The first time a bootlegger was caught they were fined, the second time they went to jail. Caught with liquor in the car, both the booze and the car became the property of the Crown.

Blondie Wallace:

“In about 1950, Blondie Wallace had a brand new Chrysler and he got arrested for bootlegging from the car. The car was seized and he gets three months in Oakalla,” said Bernie. “Hugh Christie was the warden and when they seized the car, they gave the warden the car and there’s Blondie Wallace watching the warden drive his car.”

I was thinking of this story while I was at the Penthouse on Thursday night for the launch of Aaron Chapman’s Liquor, Lust, and the Law.

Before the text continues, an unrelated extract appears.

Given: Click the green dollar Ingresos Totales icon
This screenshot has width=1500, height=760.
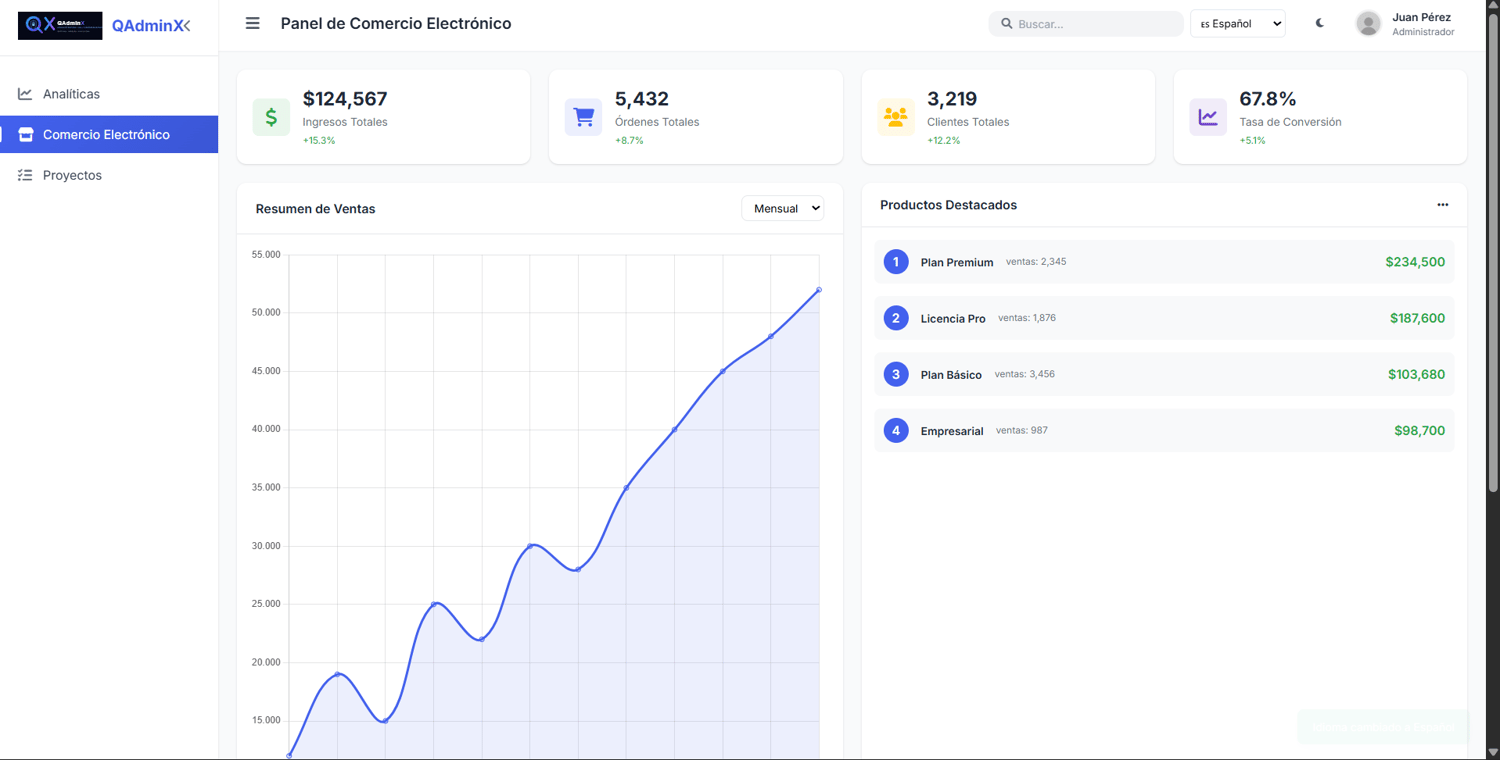Looking at the screenshot, I should pyautogui.click(x=271, y=117).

Known for decades as Bernie “Whistling” Smith because he whistled while he patrolled the streets, Bernie started work for Joe Philliponi in 1937 when he was just 14. Philliponi owned Eagle-Time Delivery Systems, and Bernie said Joe called him “Speed Ball 21.” Later, when Bernie told him he wanted to be a cop, Philliponi encouraged him.

The Penthouse:

Bernie joined the VPD in 1947 the same year that Philliponi opened the Penthouse Nightclub on Seymour Street. Despite a series of set-backs including its closure in 1975 by the vice squad, Philliponi’s 1983 murder in a botched robbery at the club, and a fire last year, the Penthouse continues to be a Vancouver institution run by Joe’s nephew, Danny Filippone.

Bernie died November 14 aged 89 or I’m sure he would have been at the Penthouse Thursday night. He would have enjoyed knowing that both swing-band leader Dal Richards and punk rocker Randy Rampage of D.O.A were part of an eclectic audience packed into the club for the launch.

There is a celebration of life for Bernie at 1:00 pm Monday November 26 at the Croatian Cultural Centre, 3250 Commercial Drive. Bernie was a charming, fascinating individual, and my bet is that his service will be just as packed.